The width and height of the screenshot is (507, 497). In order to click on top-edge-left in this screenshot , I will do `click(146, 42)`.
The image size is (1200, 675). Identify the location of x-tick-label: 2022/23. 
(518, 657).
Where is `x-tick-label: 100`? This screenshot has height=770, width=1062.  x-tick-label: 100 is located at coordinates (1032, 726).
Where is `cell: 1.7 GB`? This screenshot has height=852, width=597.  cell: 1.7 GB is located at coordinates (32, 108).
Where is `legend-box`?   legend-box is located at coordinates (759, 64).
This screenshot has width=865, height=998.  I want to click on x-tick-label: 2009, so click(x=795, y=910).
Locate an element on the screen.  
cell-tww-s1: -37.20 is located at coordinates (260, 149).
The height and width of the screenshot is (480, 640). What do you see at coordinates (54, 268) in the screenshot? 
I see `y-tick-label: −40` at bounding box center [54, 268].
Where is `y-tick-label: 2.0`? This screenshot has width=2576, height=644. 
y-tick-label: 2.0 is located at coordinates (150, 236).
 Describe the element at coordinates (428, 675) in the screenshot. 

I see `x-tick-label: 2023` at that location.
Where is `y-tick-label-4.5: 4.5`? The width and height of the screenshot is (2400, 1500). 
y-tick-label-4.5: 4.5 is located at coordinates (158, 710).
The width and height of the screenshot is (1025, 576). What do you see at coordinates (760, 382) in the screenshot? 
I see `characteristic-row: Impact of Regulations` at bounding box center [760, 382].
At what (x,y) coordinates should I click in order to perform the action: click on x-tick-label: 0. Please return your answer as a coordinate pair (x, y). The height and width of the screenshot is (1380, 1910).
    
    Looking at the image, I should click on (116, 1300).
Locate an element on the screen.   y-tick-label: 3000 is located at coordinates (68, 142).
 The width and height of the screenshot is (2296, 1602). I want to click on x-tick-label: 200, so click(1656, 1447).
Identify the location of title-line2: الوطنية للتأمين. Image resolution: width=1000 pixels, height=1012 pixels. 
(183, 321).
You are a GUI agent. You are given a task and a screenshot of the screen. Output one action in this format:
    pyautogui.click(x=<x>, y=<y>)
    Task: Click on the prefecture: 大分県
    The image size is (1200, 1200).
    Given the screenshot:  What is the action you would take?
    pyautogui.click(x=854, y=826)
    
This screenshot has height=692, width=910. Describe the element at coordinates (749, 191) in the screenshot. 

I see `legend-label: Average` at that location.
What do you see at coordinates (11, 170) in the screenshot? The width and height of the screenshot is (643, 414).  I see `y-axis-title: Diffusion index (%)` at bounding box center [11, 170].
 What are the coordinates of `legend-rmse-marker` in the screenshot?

=======

▶ _EXERCISE PROMPT_: Copy the listing above word for word, from its first line to its last, without changing anything.

▶ _RESPONSE AREA_:
The width and height of the screenshot is (507, 497). In order to click on top-edge-left in this screenshot , I will do `click(146, 42)`.
The image size is (1200, 675). Identify the location of x-tick-label: 2022/23. 
(518, 657).
Where is `x-tick-label: 100`? This screenshot has height=770, width=1062.  x-tick-label: 100 is located at coordinates (1032, 726).
Where is `cell: 1.7 GB`? This screenshot has height=852, width=597.  cell: 1.7 GB is located at coordinates (32, 108).
Where is `legend-box`?   legend-box is located at coordinates (759, 64).
This screenshot has width=865, height=998.  I want to click on x-tick-label: 2009, so click(x=795, y=910).
Locate an element on the screen.  
cell-tww-s1: -37.20 is located at coordinates (260, 149).
The height and width of the screenshot is (480, 640). What do you see at coordinates (54, 268) in the screenshot? 
I see `y-tick-label: −40` at bounding box center [54, 268].
Where is `y-tick-label: 2.0`? This screenshot has width=2576, height=644. 
y-tick-label: 2.0 is located at coordinates (150, 236).
 Describe the element at coordinates (428, 675) in the screenshot. 

I see `x-tick-label: 2023` at that location.
Where is `y-tick-label-4.5: 4.5`? The width and height of the screenshot is (2400, 1500). 
y-tick-label-4.5: 4.5 is located at coordinates (158, 710).
The width and height of the screenshot is (1025, 576). What do you see at coordinates (760, 382) in the screenshot? 
I see `characteristic-row: Impact of Regulations` at bounding box center [760, 382].
At what (x,y) coordinates should I click in order to perform the action: click on x-tick-label: 0. Please return your answer as a coordinate pair (x, y). The height and width of the screenshot is (1380, 1910).
    
    Looking at the image, I should click on (116, 1300).
Locate an element on the screen.   y-tick-label: 3000 is located at coordinates (68, 142).
 The width and height of the screenshot is (2296, 1602). I want to click on x-tick-label: 200, so click(1656, 1447).
Identify the location of title-line2: الوطنية للتأمين. Image resolution: width=1000 pixels, height=1012 pixels. 
(183, 321).
You are a GUI agent. You are given a task and a screenshot of the screen. Output one action in this format:
    pyautogui.click(x=<x>, y=<y>)
    Task: Click on the prefecture: 大分県
    The image size is (1200, 1200).
    Given the screenshot:  What is the action you would take?
    pyautogui.click(x=854, y=826)
    
This screenshot has height=692, width=910. Describe the element at coordinates (749, 191) in the screenshot. 

I see `legend-label: Average` at that location.
What do you see at coordinates (11, 170) in the screenshot? The width and height of the screenshot is (643, 414).  I see `y-axis-title: Diffusion index (%)` at bounding box center [11, 170].
 What are the coordinates of `legend-rmse-marker` in the screenshot?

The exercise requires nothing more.